[begin Exercise material]

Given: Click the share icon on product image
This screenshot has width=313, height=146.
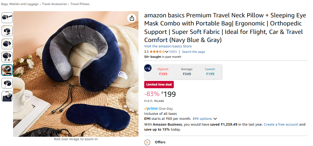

[end Exercise material]
[begin Exercise material]

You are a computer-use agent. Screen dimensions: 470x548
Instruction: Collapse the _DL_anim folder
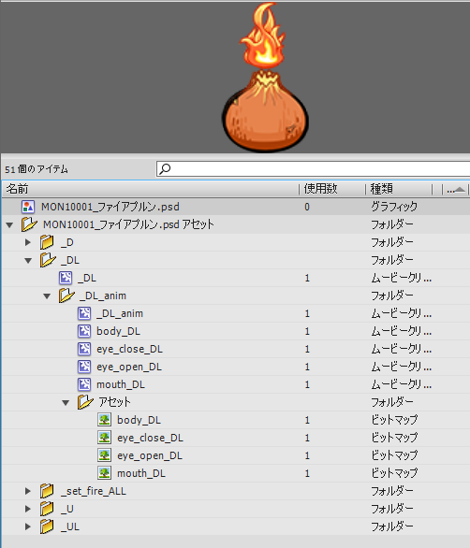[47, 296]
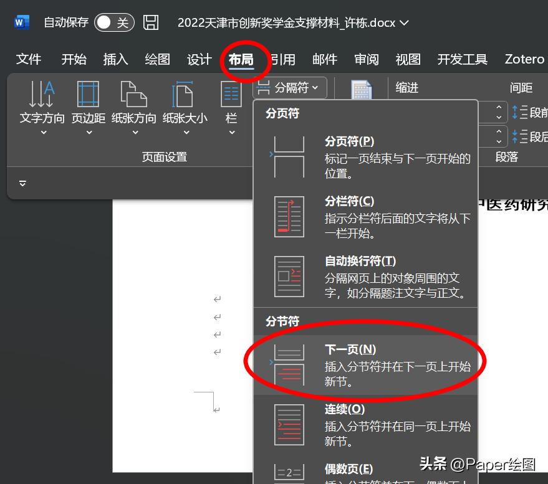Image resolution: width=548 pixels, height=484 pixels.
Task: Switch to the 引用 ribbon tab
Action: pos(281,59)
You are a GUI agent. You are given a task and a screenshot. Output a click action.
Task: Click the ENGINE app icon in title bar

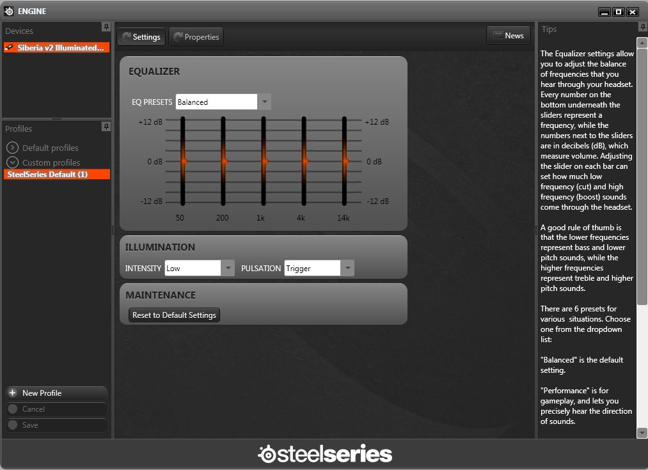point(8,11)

[end Exercise material]
[begin Exercise material]

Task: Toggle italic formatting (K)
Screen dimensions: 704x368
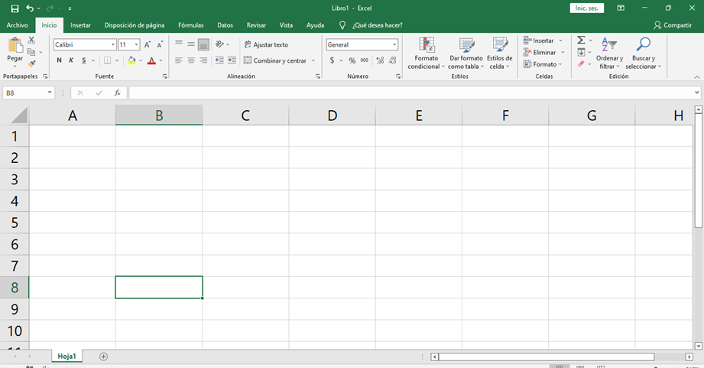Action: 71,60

[end Exercise material]

• [Task to carry out]:
Starting with the line that contains "Given: Click the share icon on product image" and going on through the line that contains "This screenshot has width=313, height=146.", write those lines out again with "share icon" swapped for "heart icon". Leave everything else unchanged.

• [Written solution]:
Given: Click the heart icon on product image
This screenshot has width=313, height=146.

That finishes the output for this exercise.